Per quanto sia stato invitante il tema e piacevole la lettura, non mi è stato per niente facile dar conto di questo libro. Si tratta di un lavoro ricco di contenuti, con l’abbondanza meticolosa tipica delle ricerche storiche, tanto più stimolante che inquadra un’epoca poco nota. All’interno di una grande varietà di eventi, distribuiti su sei o sette secoli e nel vasto perimetro mediterraneo, pone il problema specifico della predicazione cristiana e dei  riti attinenti al rapporto tra i viventi e i morti, insistendo sull’aspetto economico delle transazioni. Tutti argomenti di notevole interesse, che tuttavia lasciano un’impressione elusiva per la particolare modalità di esposizione dell’autore.
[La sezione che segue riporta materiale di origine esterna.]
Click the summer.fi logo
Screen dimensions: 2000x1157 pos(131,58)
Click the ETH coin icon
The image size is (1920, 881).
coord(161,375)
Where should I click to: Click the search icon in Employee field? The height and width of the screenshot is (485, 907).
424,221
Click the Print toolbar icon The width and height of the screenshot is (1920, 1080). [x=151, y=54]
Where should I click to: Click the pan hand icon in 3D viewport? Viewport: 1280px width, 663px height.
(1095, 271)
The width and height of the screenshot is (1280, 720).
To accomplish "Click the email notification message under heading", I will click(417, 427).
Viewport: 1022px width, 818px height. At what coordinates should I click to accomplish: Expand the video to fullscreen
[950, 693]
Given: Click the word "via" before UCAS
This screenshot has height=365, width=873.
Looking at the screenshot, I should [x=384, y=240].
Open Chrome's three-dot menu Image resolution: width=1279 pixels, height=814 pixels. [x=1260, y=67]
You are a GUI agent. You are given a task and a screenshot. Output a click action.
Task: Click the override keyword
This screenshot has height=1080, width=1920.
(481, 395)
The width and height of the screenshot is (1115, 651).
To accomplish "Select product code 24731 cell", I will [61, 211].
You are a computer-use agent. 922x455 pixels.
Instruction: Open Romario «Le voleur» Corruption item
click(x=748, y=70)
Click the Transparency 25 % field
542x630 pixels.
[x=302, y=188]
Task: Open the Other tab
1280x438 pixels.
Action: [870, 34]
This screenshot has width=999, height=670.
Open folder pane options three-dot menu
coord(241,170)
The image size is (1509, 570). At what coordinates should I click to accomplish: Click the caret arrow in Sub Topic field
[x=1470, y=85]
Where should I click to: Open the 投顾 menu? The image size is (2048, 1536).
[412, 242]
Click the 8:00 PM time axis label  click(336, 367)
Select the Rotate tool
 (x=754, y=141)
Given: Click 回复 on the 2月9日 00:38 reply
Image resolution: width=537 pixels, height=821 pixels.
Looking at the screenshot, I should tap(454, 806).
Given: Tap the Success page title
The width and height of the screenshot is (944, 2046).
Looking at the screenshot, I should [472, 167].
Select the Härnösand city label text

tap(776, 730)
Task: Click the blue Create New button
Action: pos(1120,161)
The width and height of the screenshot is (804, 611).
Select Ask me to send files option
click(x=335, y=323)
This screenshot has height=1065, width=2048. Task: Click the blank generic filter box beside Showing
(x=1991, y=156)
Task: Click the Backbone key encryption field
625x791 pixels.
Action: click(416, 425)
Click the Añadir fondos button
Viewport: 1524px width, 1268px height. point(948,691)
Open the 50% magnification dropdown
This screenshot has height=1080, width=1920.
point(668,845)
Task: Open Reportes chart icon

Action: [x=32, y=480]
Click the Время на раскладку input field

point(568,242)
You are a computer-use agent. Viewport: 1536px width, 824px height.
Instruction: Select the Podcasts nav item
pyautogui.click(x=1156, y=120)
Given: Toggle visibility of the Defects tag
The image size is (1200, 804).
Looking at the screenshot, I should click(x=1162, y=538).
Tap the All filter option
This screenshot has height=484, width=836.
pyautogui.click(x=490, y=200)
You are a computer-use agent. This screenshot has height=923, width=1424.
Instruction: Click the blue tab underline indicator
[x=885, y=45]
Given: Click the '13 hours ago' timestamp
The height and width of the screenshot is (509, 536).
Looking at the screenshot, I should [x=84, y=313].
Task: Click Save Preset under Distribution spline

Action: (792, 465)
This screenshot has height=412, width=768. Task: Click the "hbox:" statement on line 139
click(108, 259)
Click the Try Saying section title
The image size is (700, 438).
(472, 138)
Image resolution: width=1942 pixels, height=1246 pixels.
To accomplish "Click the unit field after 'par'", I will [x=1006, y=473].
Tra tutti i tracciati a disposizione, Peter Brown segue un andamento per così dire rotatorio, affine al moto planetario, dove ciascun elemento gira su sé stesso intanto che l’insieme compie la sua traiettoria intorno a un centro. Il risultato è che i fatti inquadrati sono presentati ora per anticipazione, ora in retrospettiva, ora in contrapposizione a tesi altrui, rendendo arduo il compito di restituire le connessioni logiche e il verso cronologico degli eventi. Retoricamente, questa tecnica ha il pregio della vivacità, ed è probabilmente dovuta all’origine oratoria del testo; ma didatticamente tende a generare confusione. Spero tuttavia di aver conservato, nella semplificazione inevitabile della presentazione, l’essenziale del suo messaggio.

 

[1] Carlo Carletti, Rozzi «viatores» per Pietro e Paolo. Il culto dei due apostoli nei graffiti della via Appia, L’Osservatore Romano, 28-29/6/2010, ripreso dal blog Gli Scritti, www.gliscritti.it/blog/entry/479

[2]  Tradotto in italiano con il titolo Il riscatto dell’anima, Einaudi, Torino 2016.

[3]  per esempio in Luca 12:33, e in Luca 18:22-25.

[4] Peter Brown,“Through the Eye of a Needle”: Wealth, The Fall of Rome, and the Making of Christianity in the West, 350-550 ad, Princeton University Press, 2012; trad. it. Per la cruna di un ago. La ricchezza, la caduta di Roma e lo sviluppo del cristianesimo, 350-550 d.C., Einaudi, Torino 2014.